____ ENTRIES SHOWN

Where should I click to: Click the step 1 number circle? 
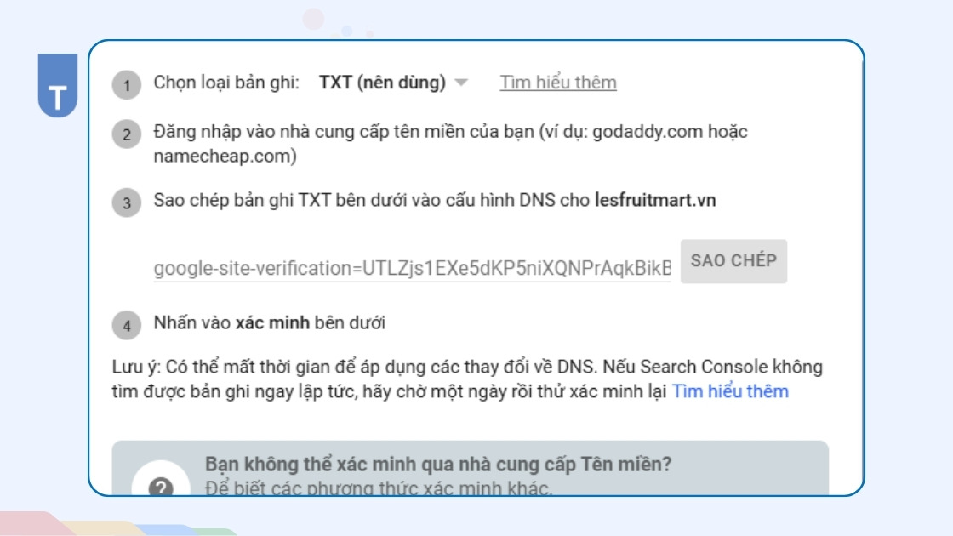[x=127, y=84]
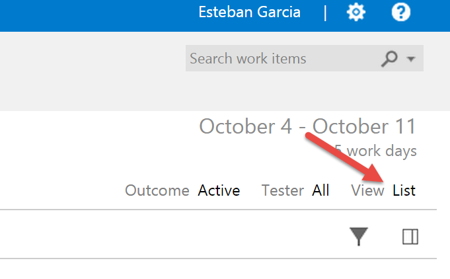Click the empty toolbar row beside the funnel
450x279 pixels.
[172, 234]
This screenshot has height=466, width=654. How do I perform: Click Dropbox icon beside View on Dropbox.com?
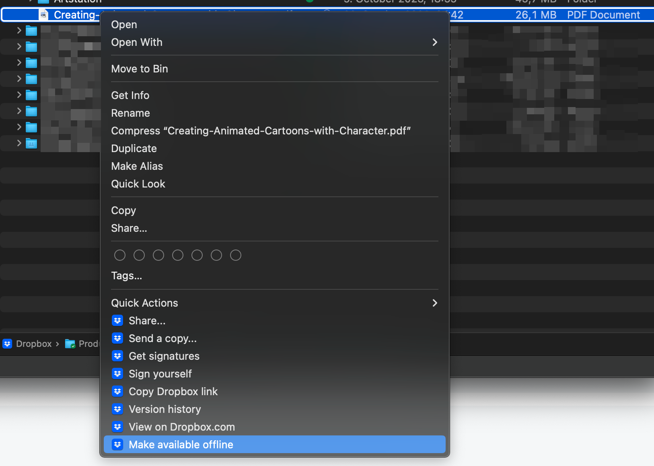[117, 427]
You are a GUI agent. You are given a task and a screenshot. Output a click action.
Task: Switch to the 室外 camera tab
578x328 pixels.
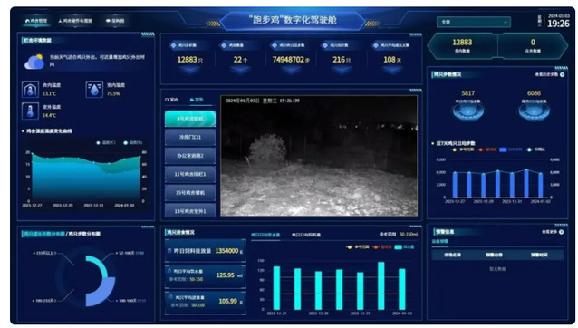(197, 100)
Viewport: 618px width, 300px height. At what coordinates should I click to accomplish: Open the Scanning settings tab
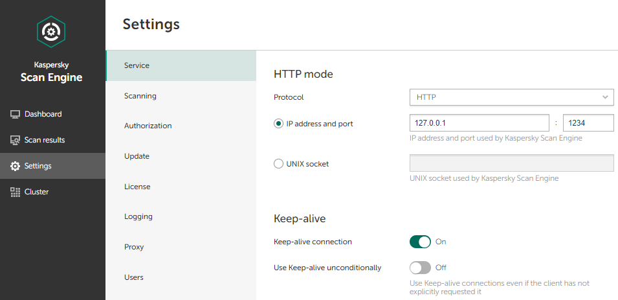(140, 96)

________
____ ENTRIES SHOWN

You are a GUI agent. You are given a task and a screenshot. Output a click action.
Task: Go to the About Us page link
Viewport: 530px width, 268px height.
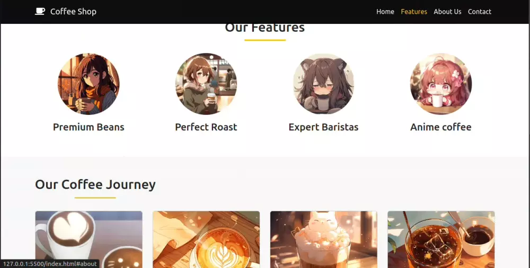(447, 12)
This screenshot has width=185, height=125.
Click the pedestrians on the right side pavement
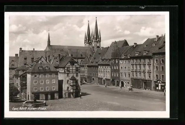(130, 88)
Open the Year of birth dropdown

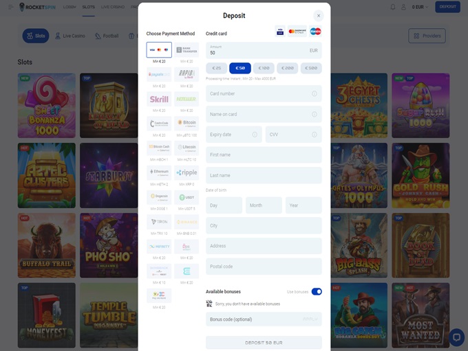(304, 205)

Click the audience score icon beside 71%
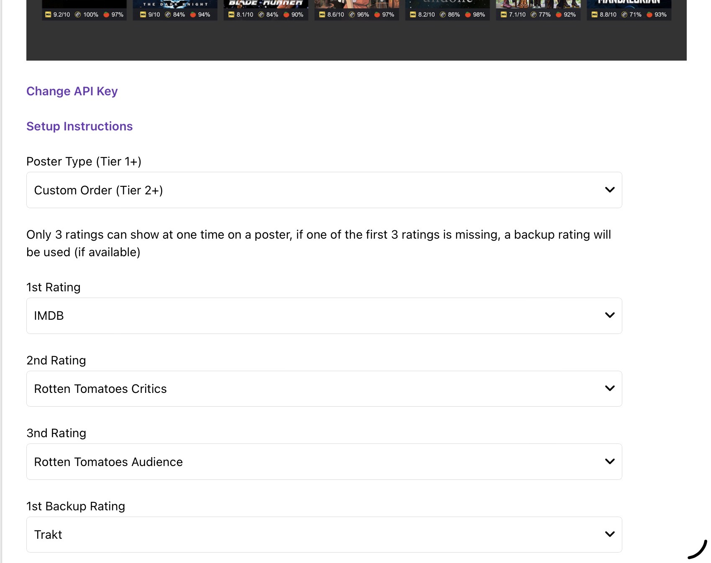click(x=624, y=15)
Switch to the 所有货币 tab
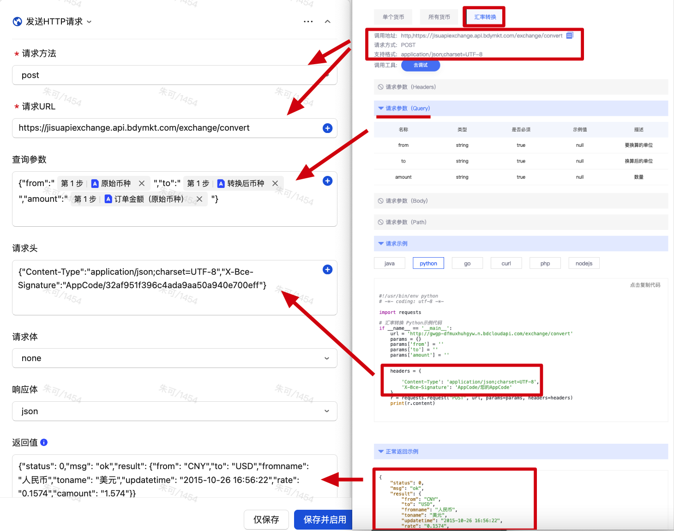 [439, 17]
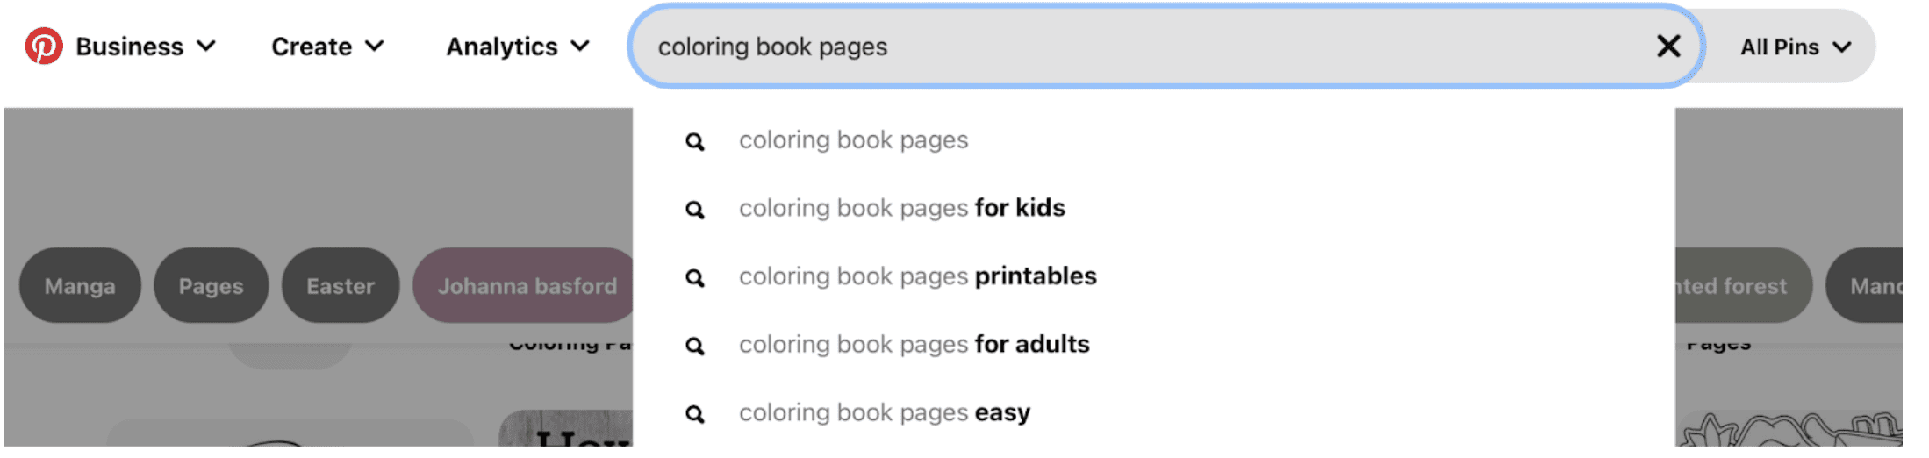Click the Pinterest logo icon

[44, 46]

________
____ ENTRIES SHOWN

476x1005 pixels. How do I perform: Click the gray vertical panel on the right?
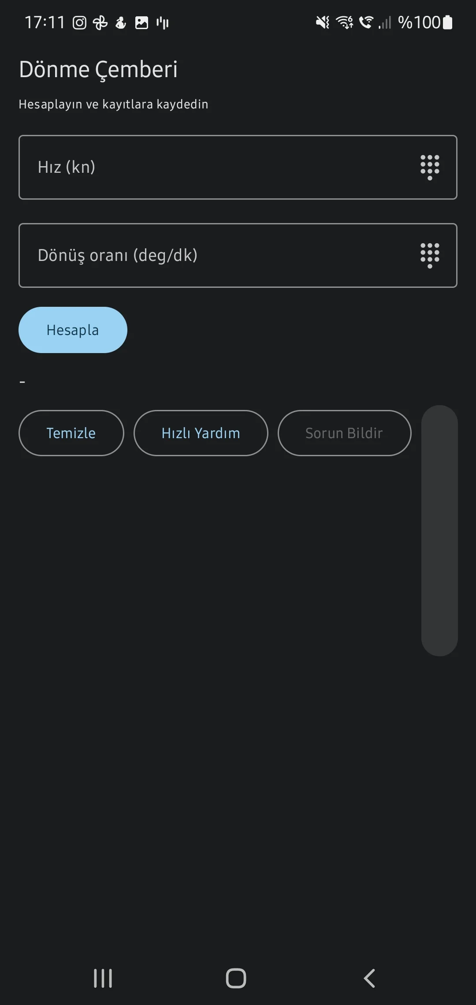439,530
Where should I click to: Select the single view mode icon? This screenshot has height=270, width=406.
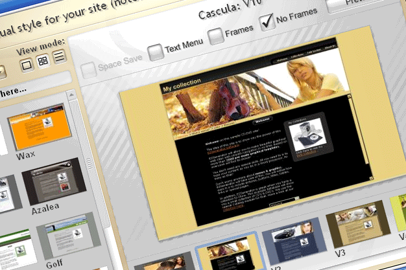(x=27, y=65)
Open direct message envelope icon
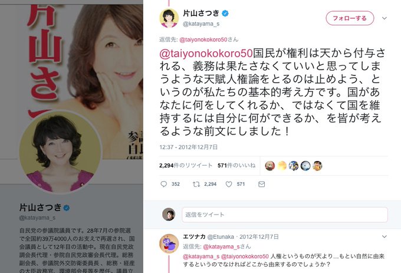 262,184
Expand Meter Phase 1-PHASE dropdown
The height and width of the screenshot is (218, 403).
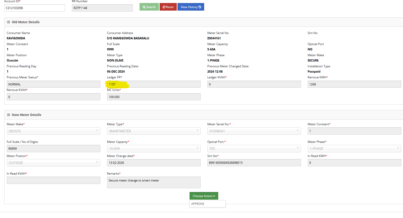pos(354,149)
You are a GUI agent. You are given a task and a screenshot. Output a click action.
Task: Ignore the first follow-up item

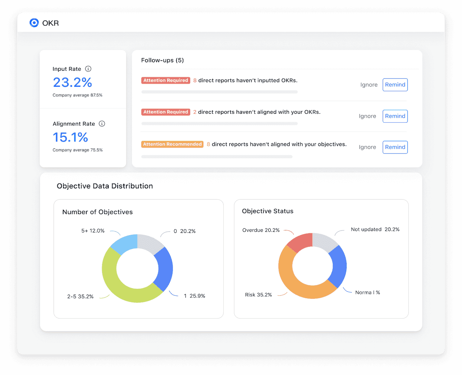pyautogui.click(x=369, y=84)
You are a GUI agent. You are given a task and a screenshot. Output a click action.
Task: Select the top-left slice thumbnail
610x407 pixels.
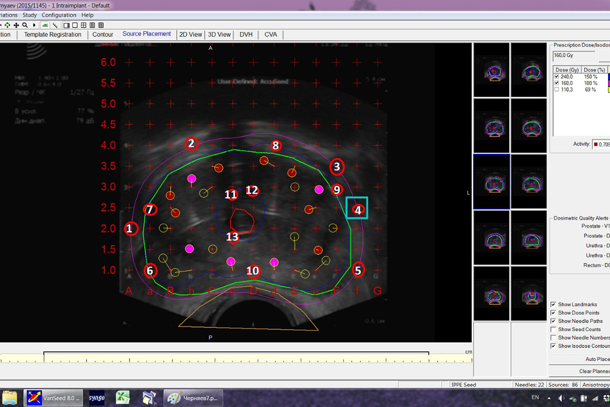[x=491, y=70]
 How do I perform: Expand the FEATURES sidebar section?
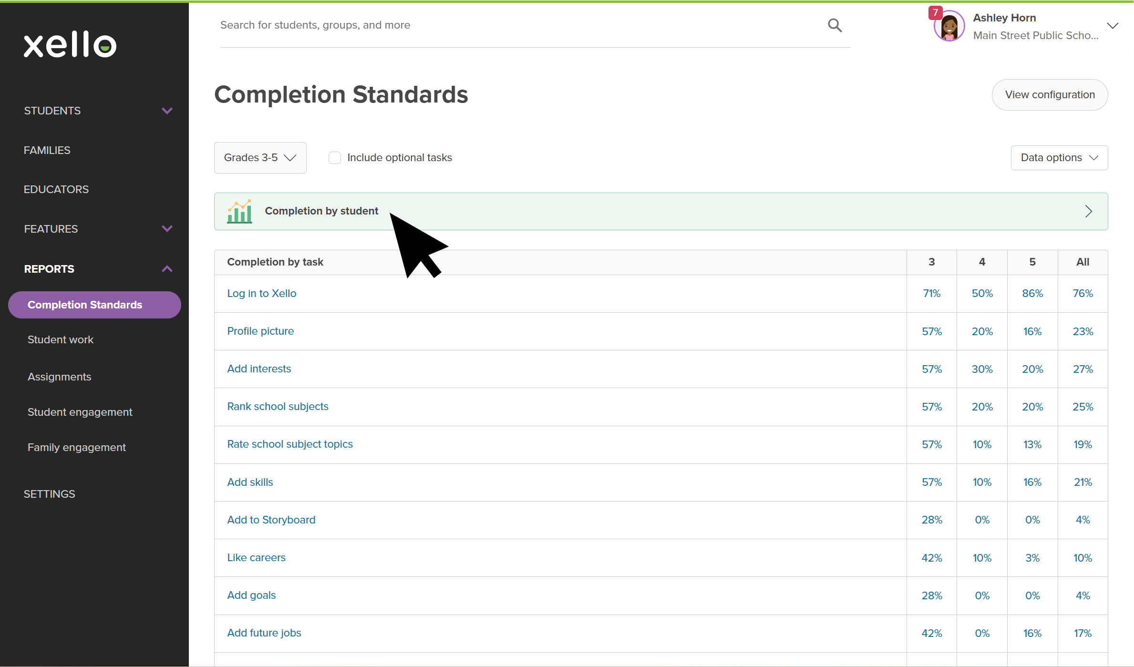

________

**EXERCISE:** Please reproduce the part of the listing that opens with the line containing "476x1005 pixels. How" and closes with the line containing "How do I perform: Expand", omitting the pictures.

**FINAL RESULT:**
476x1005 pixels. How do I perform: Click the gray vertical panel on the right?
439,530
Where should I click to: Select the single view mode icon? This screenshot has height=270, width=406.
(x=27, y=65)
Open direct message envelope icon
 262,184
Expand Meter Phase 1-PHASE dropdown
The height and width of the screenshot is (218, 403).
pos(354,149)
You are a GUI agent. You are given a task and a screenshot. Output a click action.
Task: Ignore the first follow-up item

pyautogui.click(x=369, y=84)
You are a GUI agent. You are given a task and a screenshot. Output a click action.
Task: Select the top-left slice thumbnail
610x407 pixels.
[x=491, y=70]
 How do I perform: Expand the FEATURES sidebar section?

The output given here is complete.